(ПРИВЕДЁННЫЙ ТЕКСТ)
4. Вовлеченные в Троическую жизнь
4. Вовлеченные в Троическую жизнь
Троица в духовной жизни
В Духе, через Сына, человек восходит к Отцу, к Троической жизни, к жизни внутренней, приобщается к вечной беседе Пресвятой Троицы. Духовный опыт мистиков Востока и Запада свидетельствует об этом[254]. Русская Церковь, которая любит называть себя «иоанновой», особенно восприимчива к этой тайне Троицы, которую созерцает верующий человек.
Часто приводят свидетельство преп. Сергия Радонежского, который, как повествует его биограф, будучи еще в материнской утробе, три раза воззвал ко Господу, а став монахом, посвятил свою первую церковь Пресвятой Троице[255].
Эти скромные упоминания не имели бы такого резонанса, если бы эта традиция св. Сергия не породила в его собственном монастыре шедевра Андрея Рублева.
Пресвятая Троица — тема, часто встречающаяся в Стихах духовных. Можно вспомнить цикл почитания двенадцати пятниц в году (по аналогии с циклом двенадцати «двунадесятых» церковных праздников), в котором пятая или четвертая пятница посвящена празднику Троицы, поскольку -
«Сходил сам Господь Исус Христос,
Показал Он в Троице лице Свое,
Пускал по земле Свой Святой Дух»[256].
На Западе средневековые мистики свидетельствовали о тайне в рамках движения в двух направлениях: движения Троицы, нисходящей к нам, в наш мир, и движения восхождения этого мира, вовлеченного во внутреннюю жизнь Божию[257]. По–видимому, скорее это второе движение было источником вдохновения для иконы Рублева, иконы, прекрасно иллюстрирующей объяснение евхаристической эпиклезы, которое епископ Вениамин Арзамасский дал в Новом Столе, где он говорит «о трех «проскомидиях», трех приношениях, совершаемых во время литургии: первое приношение совершает мир, который полагает на жертвенник хлеб и вино, второе — перенесение этих предосвященных даров на престол, и наконец, третье — перенесение даров с видимого алтаря на невидимый алтарь Святой Троицы»[258].
Для Бердяева человек — это внутренний момент Троической тайны[259]. Вот почему только в христианстве могли родиться изумительные слова Анджелы из Фолиньо: «В необозримом мраке я вижу Святую Троицу, и в Троице, воспринятой в ночи, я вижу саму себя, стоящую в центре»[260].
Тринитарное богословие
Развитие богословской мысли в связи с Троической тайной на Востоке и Западе шло разными путями. Латинское богословие, по выражению Боэция, исходит из божественного единства, в котором вера раскрывает отношения Трех Лиц. А для греческих Отцов на первом месте — Отец, Сын и Святой Дух, так как именно в Них следует черпать желание и восхищение Их невыразимым единством[261].
Русские следуют греческой традиции, но они вносят в нее нечто оригинальное: размышления о Св. Троице не остаются изолированными от области культуры; философы и мыслители часто обращаются к этой тайне.
В конце своей жизни, работая над книгой по истории философии, Иван Киреевский приходит к выводу о том, что направление философской мысли прежде всего зависит от той концепции, которой мы придерживаемся относительно Святой Троицы[262]. Это утверждение, парадоксальное на первый взгляд, подтверждается в трудах многих мыслителей. Оно приобретает глубокий смысл, когда мы осознаем, что для этих писателей «философия» зависит от христианского религиозного опыта[263].

Сохранённые записи данных
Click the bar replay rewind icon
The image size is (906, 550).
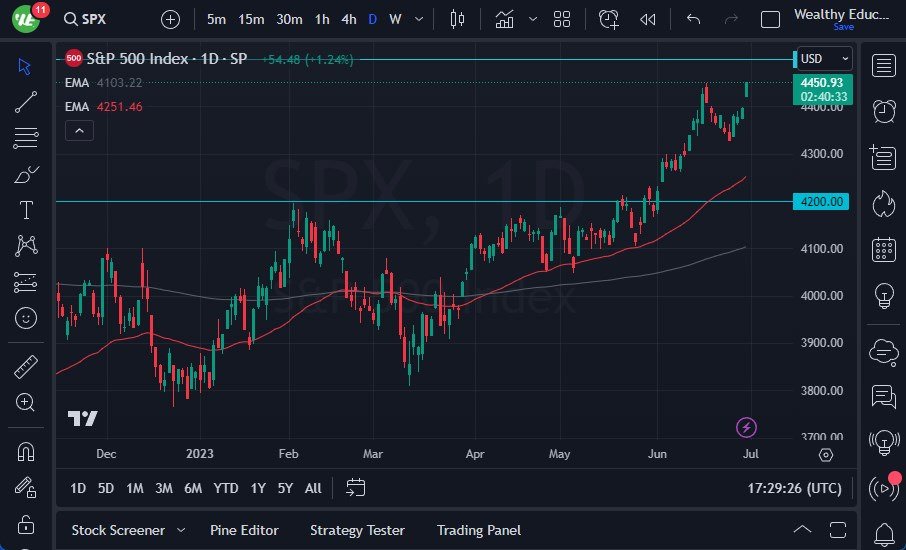[648, 19]
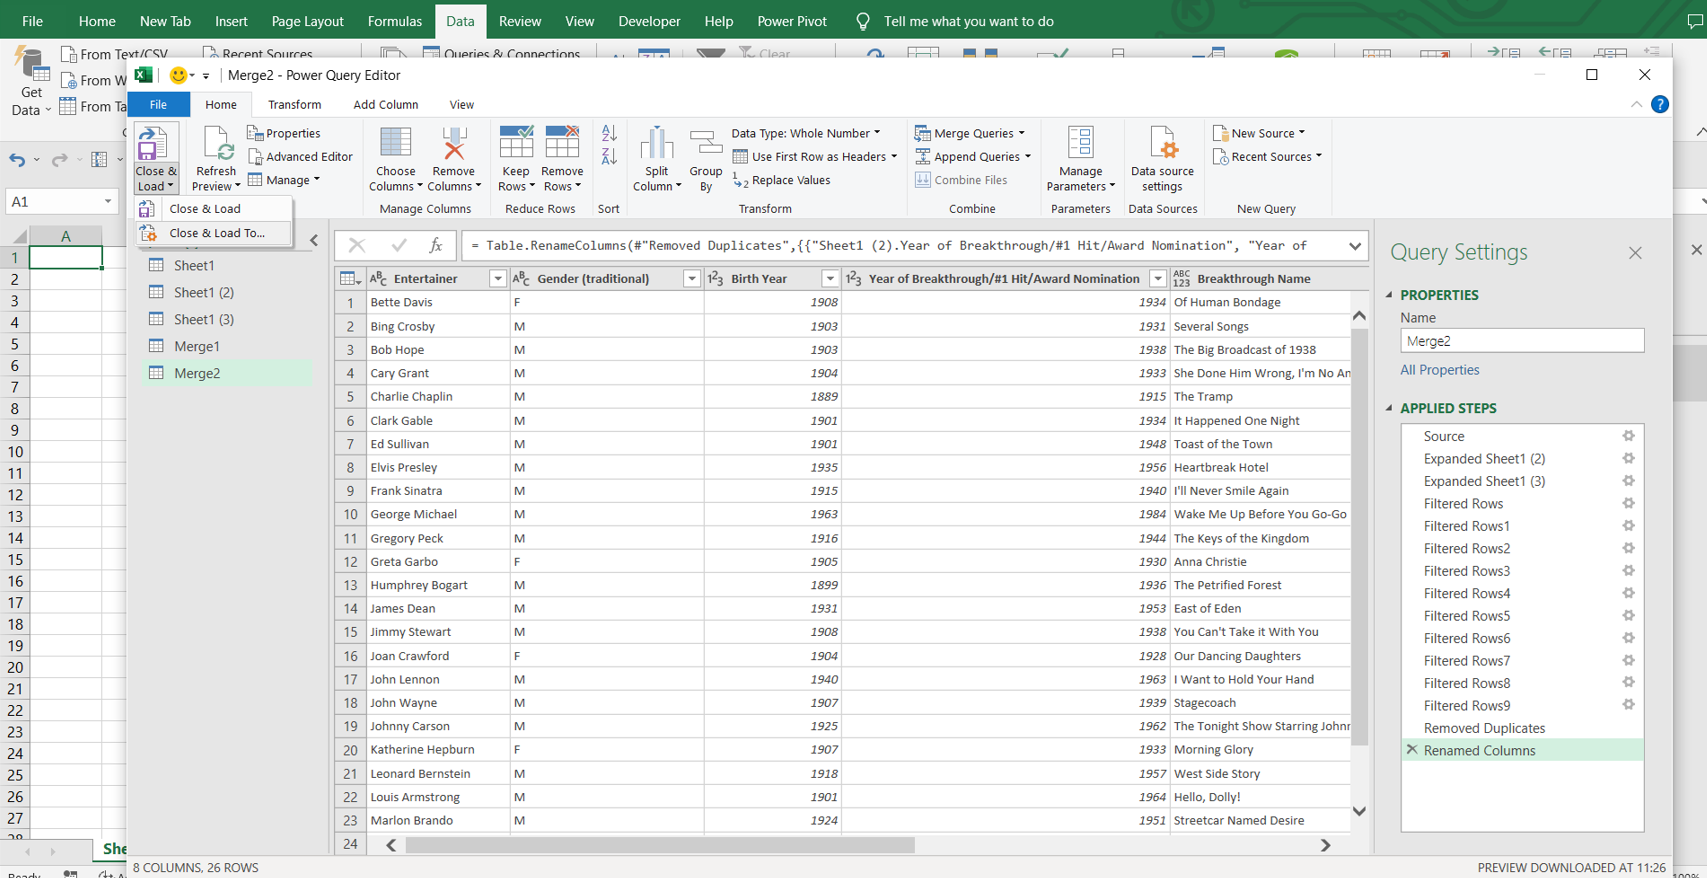Click the Remove Columns icon
This screenshot has height=878, width=1707.
click(454, 145)
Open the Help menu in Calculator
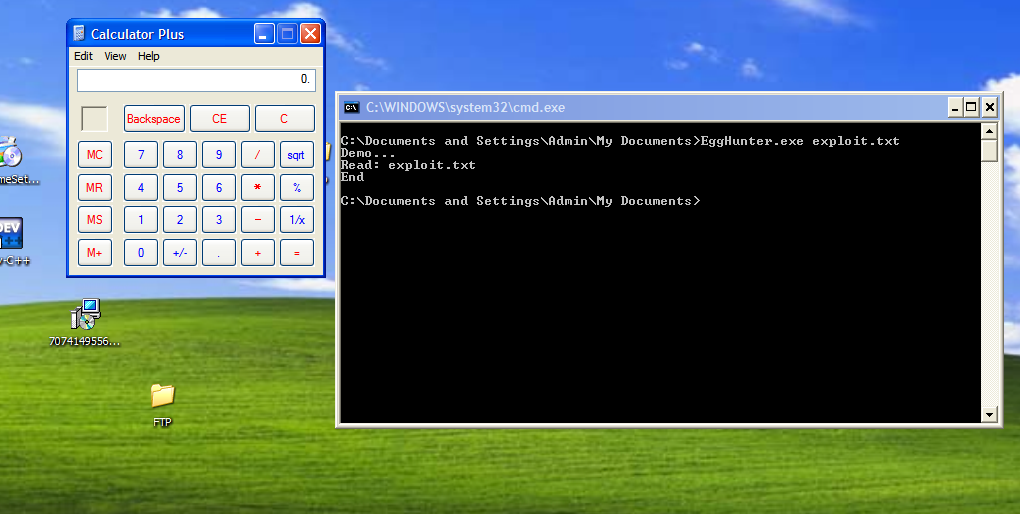The image size is (1020, 514). pos(148,56)
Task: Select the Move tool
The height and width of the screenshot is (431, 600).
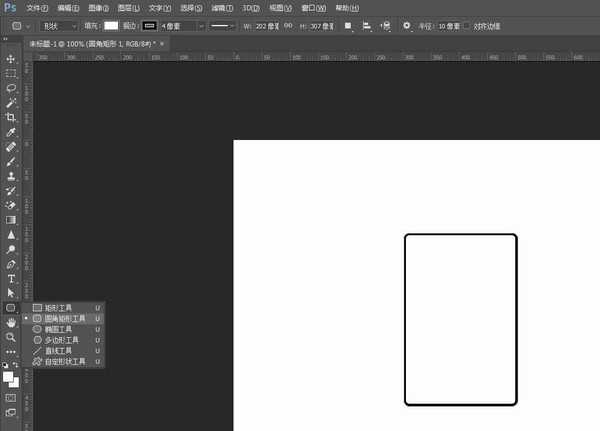Action: (11, 59)
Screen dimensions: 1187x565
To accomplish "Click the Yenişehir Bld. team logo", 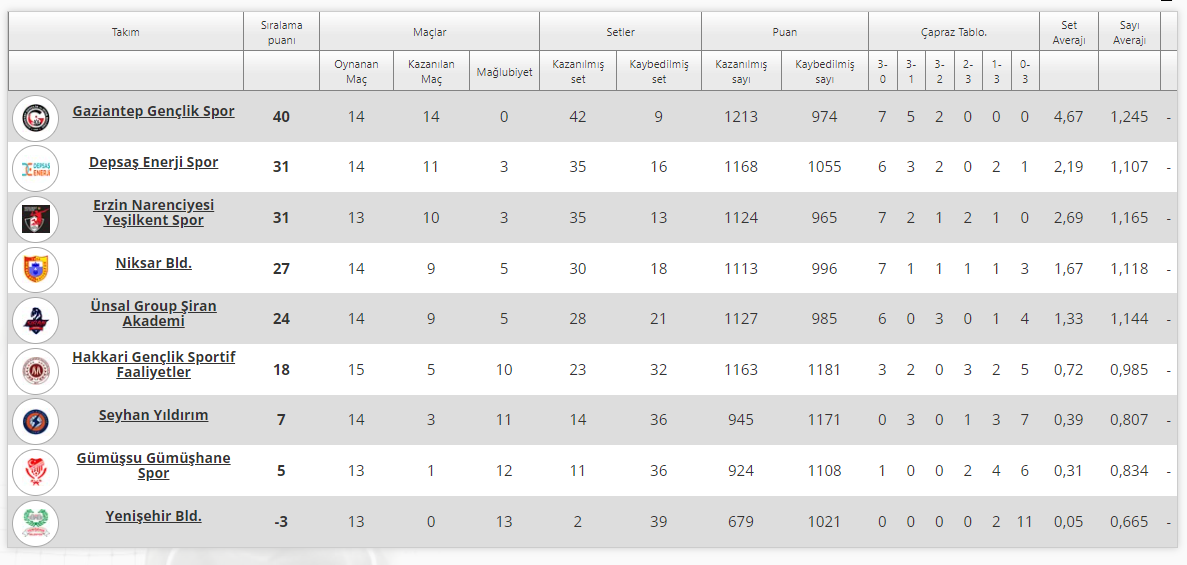I will pos(35,523).
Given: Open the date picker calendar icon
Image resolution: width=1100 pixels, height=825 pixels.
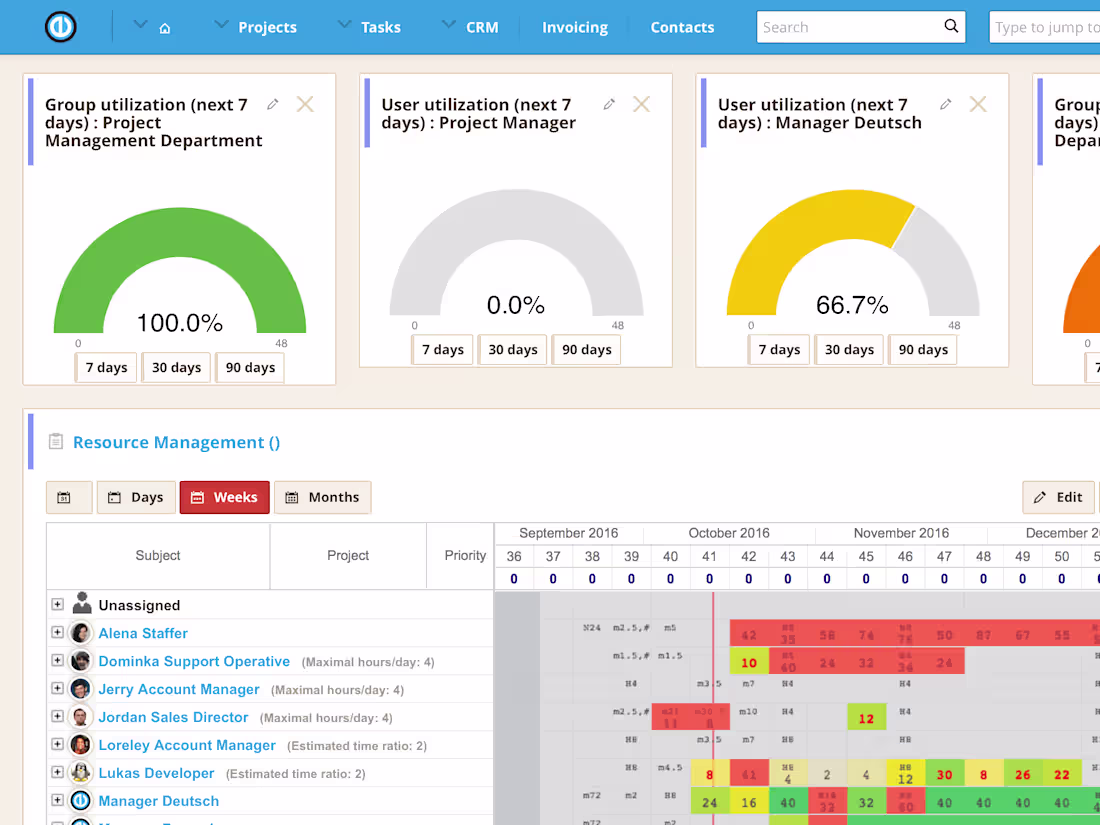Looking at the screenshot, I should click(69, 497).
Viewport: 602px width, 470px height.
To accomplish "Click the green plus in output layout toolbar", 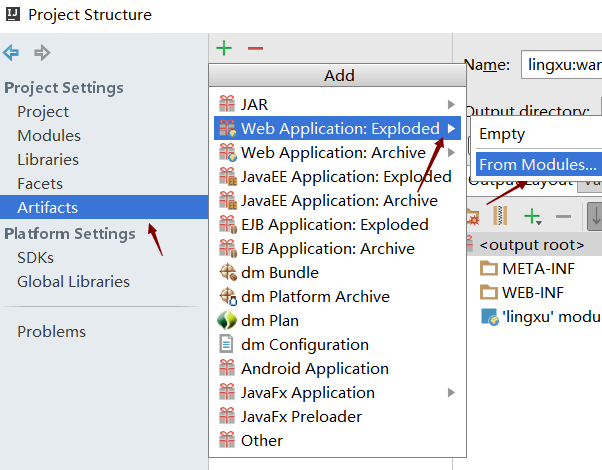I will (532, 216).
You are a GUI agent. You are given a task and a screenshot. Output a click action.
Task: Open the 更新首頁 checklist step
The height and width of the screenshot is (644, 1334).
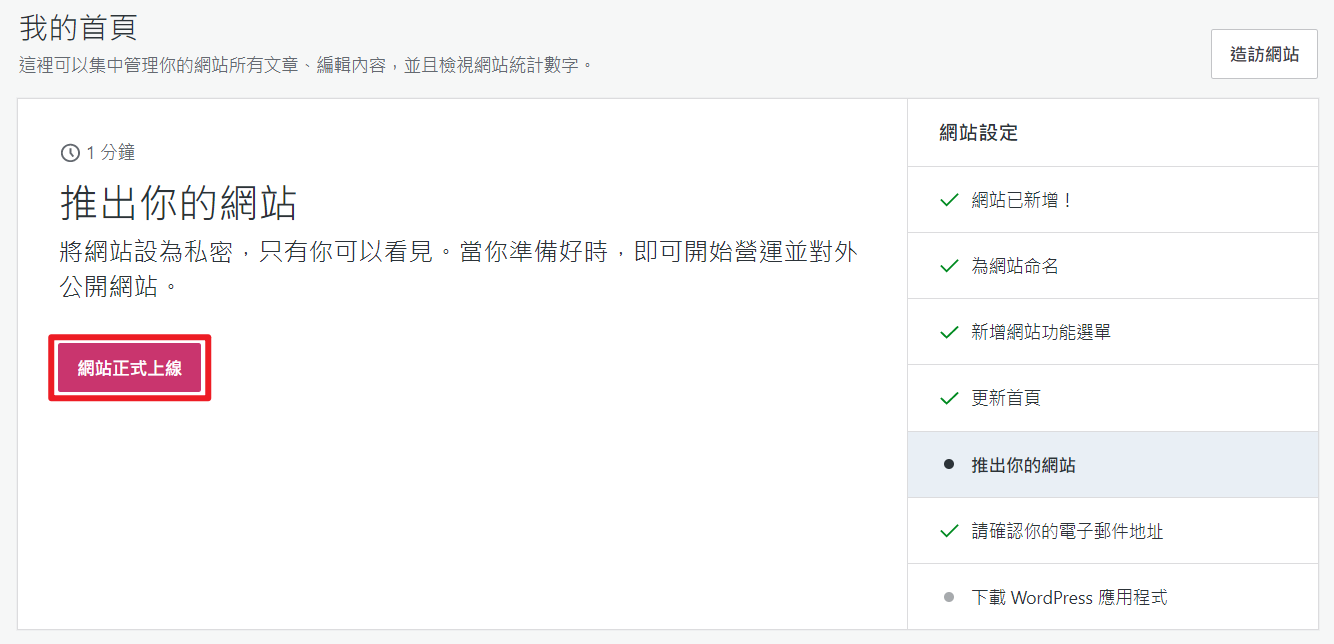pyautogui.click(x=1006, y=398)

(СУТЬ ЗАДАНИЯ) Переведите на английский язык следующее предложение из текста о Троице: «Русские следуют греческой традиции, но они вносят в нее нечто оригинальное: размышления о Св. Троице не остаются изолированными от области культуры; философы и мыслители часто обращаются к этой тайне».

(ИТОГ УПРАЖНЕНИЯ) The Russians follow the Greek tradition, but they bring something original to it: reflections on the Holy Trinity do not remain isolated from the sphere of culture; philosophers and thinkers often turn to this mystery.